Una lúcida biografía nos permite asegurar que… Ya tenemos a Caturla

Por Argelio Santiesteban

Hace unos años, se me ocurrió preguntarle a un viejo remediano sobre cierto coterráneo suyo. Y la respuesta fue de las que hacen historia:

–Ah, sí, Alejandrito, el Caturla que se casó con una negra.

Auténtica joya del reduccionismo: el hijo preclaro de esa villa no merecía nuestro recuerdo por habernos regalado la Obertura Cubana o la Danza del Tambor, sino por su inclinación amorosa hacia la grey de “la color quebrada”. (Y a mi interlocutor lo traicionaba la memoria, para quedarse corto: dos fueron sus negras en achaque de amores).

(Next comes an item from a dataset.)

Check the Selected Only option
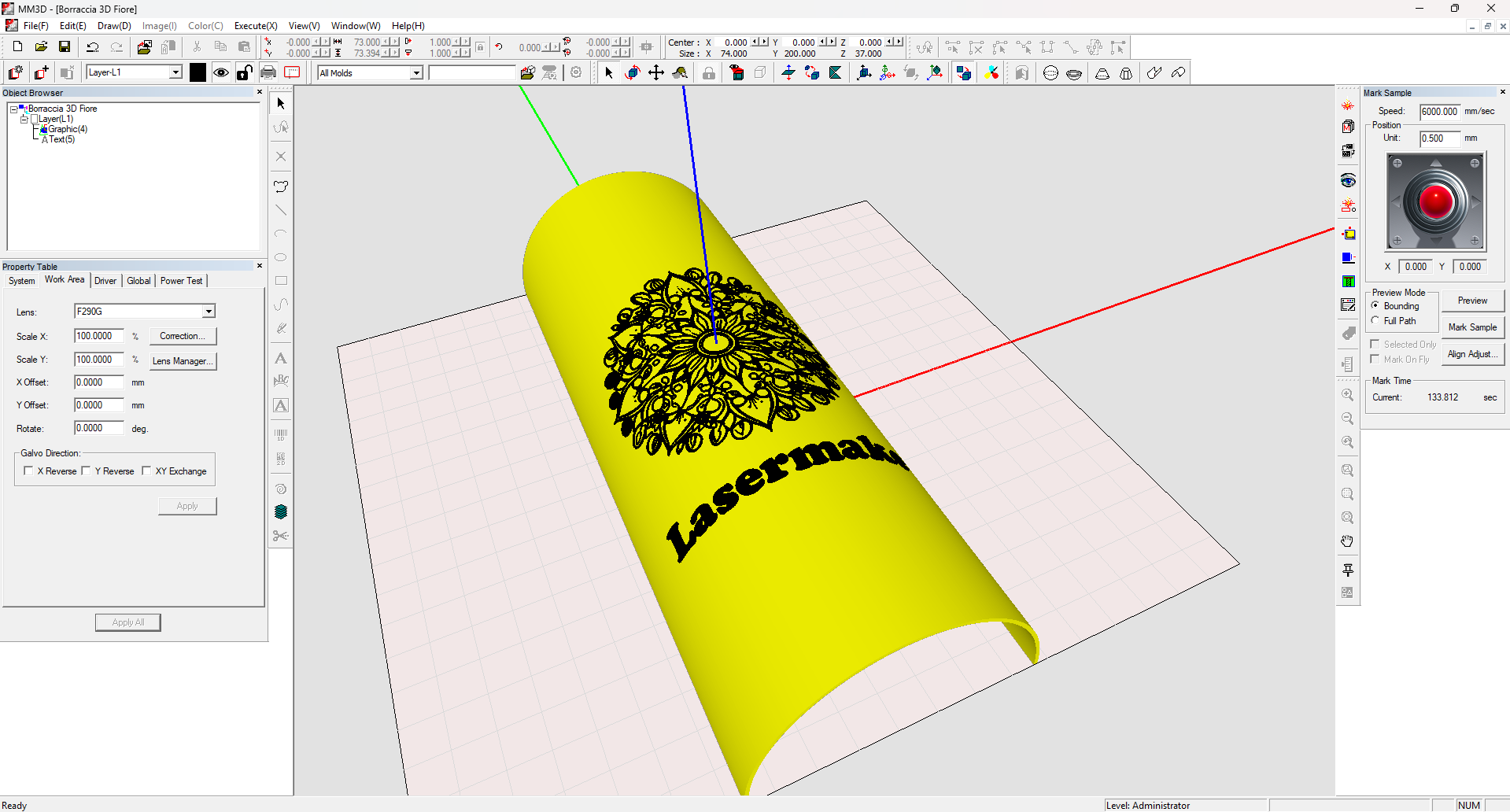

Pero, bien mirado el asunto, quizás el anciano de San Juan de los Remedios del Cayo no andaba tan descaminado. Porque con su simplismo retrataba la más conspicua arista del personaje: Alejandro García Caturla fue, siempre y en todo, un heterodoxo.

Heterodoxia que se remonta hasta la mismísima infancia. Porque, vamos a ver, ¿qué tiene que hacer Nené, blanquito vástago de familia “bien”, de toque en toque, de bembé en bembé, oído atento, lo mismo en la Casa de los Congos que en la de Antonia la Lucumí? (Años después, la miopía retardataria del Diario de la Marina iba a fustigarlo —junto a Carpentier y Roldán— pues «no ven más que ñáñigos por todas partes»).

Heterodoxo habría de ser también en la vida pública. ¿A quién se le ocurre asumir el papel de juez probo cuando el relajo y la venalidad dan el pecho? Él, magistrado severo, va a automultarse el día en que llega tarde al juzgado. Él, sin que le tiemble la mano, mandará a chirona a policías fachendosos y proxenetas abusadores. Él va a ser rociado de perdigones en Palma Soriano, por perseguir a quienes lucran con el juego. Él, en fin, desfacedor de entuertos y escudo de desvalidos hasta el martirio, será tachado de “anormal”, calificativo merecidísimo donde la inverecundia es la norma, y la anomalía lo que Caturla llamaba «esta bendita rebeldía que me hincha las venas».

Múltiples han sido las aproximaciones al remediano mayúsculo: Alejo Carpentier, María Muñoz, Pedro Sanjuán, José Ardévol, Hilario González, Argeliers León, Nicolás Guillén, Odilio Urfé... Pero por mucho tiempo no contamos con una “vida” —como se llamó a la biografía hasta 1683— del gran inconforme. Ese vacío imperdonable se subsanó con el libro Alejandro García Caturla, bajo el sello editorial Unión y con la autoría de María Antonieta Henríquez.

Allí transitamos por la existencia toda del díscolo músico, desde los vagidos inaugurales en Calle José Antonio Peña número 14, hasta el par de tiros mortales y rufianescos que le dispara el Colt 425107 calibre 38.

También sabremos de sus triunfos mundiales, junto a sus tribulaciones del patio, como la sufrida cuando lo abuchean —no hay profeta en el terruño— en el remediano teatro Miguel Bru. Y nos enteraremos de los entretelones de sus pugnas feroces con quienes denostaban lo afrocubano, abogando por un “folklore de sociedad”, con Eduardo Sánchez de Fuentes como cabeza visible.

Se evidencia en el libro la amargura del compositor al verse inmerso en el prosaico mundo del foro, que le drena las energías destinadas a su arte. Ocupación-lastre que también arrastraron José Manuel Poveda y Regino Boti. Con este último podría haber escrito a cuatro manos los versos del poema “Noria”: Y mañana, como un asno de noria, / el retorno canalla y sombrío, / doblar la cabeza y escribir: / Al Juzgado / con los ojos aún llenos de lumbres, / sobre un mar de amatistas encantados.

No faltan en esta biografía los detalles íntimos, esos que por “banales” desdeñaba Herbert Spencer, pero que hacen las delicias de nosotros, simples hijos de vecino, soldados rasos de la lectura. (No hay que ser un maníaco de la chismografía para interesarse, por ejemplo, en el dato de que Caturla, consumado gourmet, en Francia se daba tremendos atracones de arroz al curry y filetes de jabalí).

Este libro documentadísimo cuenta con una virtud complementaria: a cada paso del biografiado se nos va entregando un levantamiento de época, una instantánea de su mundo. Ya Ambrosio Fornet ha señalado los contactos entre el creador y su entorno. Sobre una obra artística influyen —nos dice— desde los peinados de moda hasta las cifras del último censo.

La investigadora, al concluir su libro, quizás haya pronunciado la frase que André Maurois pone en boca del biógrafo ideal: «He aquí al hombre».